Over the weekend, I wrote about ease, and the ways in which my life right now is the opposite of ease and, perhaps, the embodiment of it.  The post went up on Monday morning.  Monday itself was an exceedingly bumpy day in our family’s life.  I thought almost all day of my friend Launa‘s image of a family of four as a shopping cart.  When one wheel’s wonky, you just can’t drive smoothly or straight.  Monday we had four wheels out of joint.  Which meant, of course, we went nowhere fast and with great aggravation.

It was, on the surface, a great day.  We got up at 4:40 to go to the reenactment of the first skirmish of the Revolutionary War in Lexington.  I’ve never seen it before, and it was both fascinating and unexpectedly powerful.  But that early wakeup put everybody on edge for the rest of the day.

We watched the marathon some, I worked a lot of the day, the kids both finished homework they had not gotten to over the weekend.  Nothing specifically went wrong.  But everyone was crabby – myself included, most certainly – and there was a lot of short-tempered snapping.  Dinner was filled with tense silence and crossed arms.

I didn’t feel ease.  I felt frustration and a generalized feeling of anger and exhaustion.  How could one early morning derail us all like this? Why are we all living so close to the edge right now (all the time)?  Why does everything feel so hard?

As it often has, reading saved us.  After some dish-clanging and raised-voice dinner cleanup, we all retired upstairs.  Grace and Whit showered.  I did some email.  Before long, I was in my favorite place, sitting in bed with a child on each side of me.  We were all breathing, we were all reading, we were all together.  The dissent and aggravation and tears of the day dissolved in the face of those irrefutable truths.

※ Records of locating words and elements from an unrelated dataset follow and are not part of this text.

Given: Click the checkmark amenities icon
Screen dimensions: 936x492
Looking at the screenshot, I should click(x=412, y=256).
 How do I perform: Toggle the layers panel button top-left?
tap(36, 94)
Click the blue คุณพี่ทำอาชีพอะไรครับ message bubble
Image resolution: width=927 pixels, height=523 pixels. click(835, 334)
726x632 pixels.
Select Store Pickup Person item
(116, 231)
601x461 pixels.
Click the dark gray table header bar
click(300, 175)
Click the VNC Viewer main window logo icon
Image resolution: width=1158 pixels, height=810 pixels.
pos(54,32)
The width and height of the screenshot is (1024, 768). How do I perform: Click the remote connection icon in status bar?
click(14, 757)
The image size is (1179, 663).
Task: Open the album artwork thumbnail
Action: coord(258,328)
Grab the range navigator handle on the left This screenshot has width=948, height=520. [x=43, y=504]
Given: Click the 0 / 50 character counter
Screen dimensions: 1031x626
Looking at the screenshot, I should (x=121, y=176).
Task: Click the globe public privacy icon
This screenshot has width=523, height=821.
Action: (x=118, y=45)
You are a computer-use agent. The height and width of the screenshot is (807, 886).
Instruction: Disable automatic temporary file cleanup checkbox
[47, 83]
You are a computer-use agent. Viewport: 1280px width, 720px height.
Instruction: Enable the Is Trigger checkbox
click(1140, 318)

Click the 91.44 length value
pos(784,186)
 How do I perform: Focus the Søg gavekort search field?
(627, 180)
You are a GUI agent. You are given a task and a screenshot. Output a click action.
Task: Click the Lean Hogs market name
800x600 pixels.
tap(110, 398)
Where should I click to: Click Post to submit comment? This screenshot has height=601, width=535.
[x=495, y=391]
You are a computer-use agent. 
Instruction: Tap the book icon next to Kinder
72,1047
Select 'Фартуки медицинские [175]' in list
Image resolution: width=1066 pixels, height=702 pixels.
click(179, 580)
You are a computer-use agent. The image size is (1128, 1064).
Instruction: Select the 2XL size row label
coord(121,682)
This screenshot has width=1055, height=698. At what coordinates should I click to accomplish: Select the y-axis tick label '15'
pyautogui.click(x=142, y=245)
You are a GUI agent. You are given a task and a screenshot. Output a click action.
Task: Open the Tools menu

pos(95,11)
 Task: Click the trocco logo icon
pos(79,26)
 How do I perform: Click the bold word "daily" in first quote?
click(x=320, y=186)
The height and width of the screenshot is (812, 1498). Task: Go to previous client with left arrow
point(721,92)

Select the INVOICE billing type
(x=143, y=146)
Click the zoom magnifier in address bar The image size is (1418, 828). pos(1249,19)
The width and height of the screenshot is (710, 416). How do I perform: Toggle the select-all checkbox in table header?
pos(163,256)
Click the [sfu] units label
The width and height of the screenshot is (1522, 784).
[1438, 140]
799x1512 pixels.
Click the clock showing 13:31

This is what I’m learning, finally:

This is what ease is.

This is what grace is.  They’re not the same thing, but they are, at least in my head, related. They are also some of the many, many manifestations of the way life is not necessarily what we expect it to be.

Ease is not never being aggravated.  It’s coming back to center more quickly.  I think of the round-bottomed glasses my parents have on their boat, which wobble but don’t actually tip over.  It’s breathing through the discomfort.  It’s trusting that the light will return, even when it’s dark.  It doesn’t look anything like I thought it would, ease, but it’s still here, in every step, in every breath, in every moment.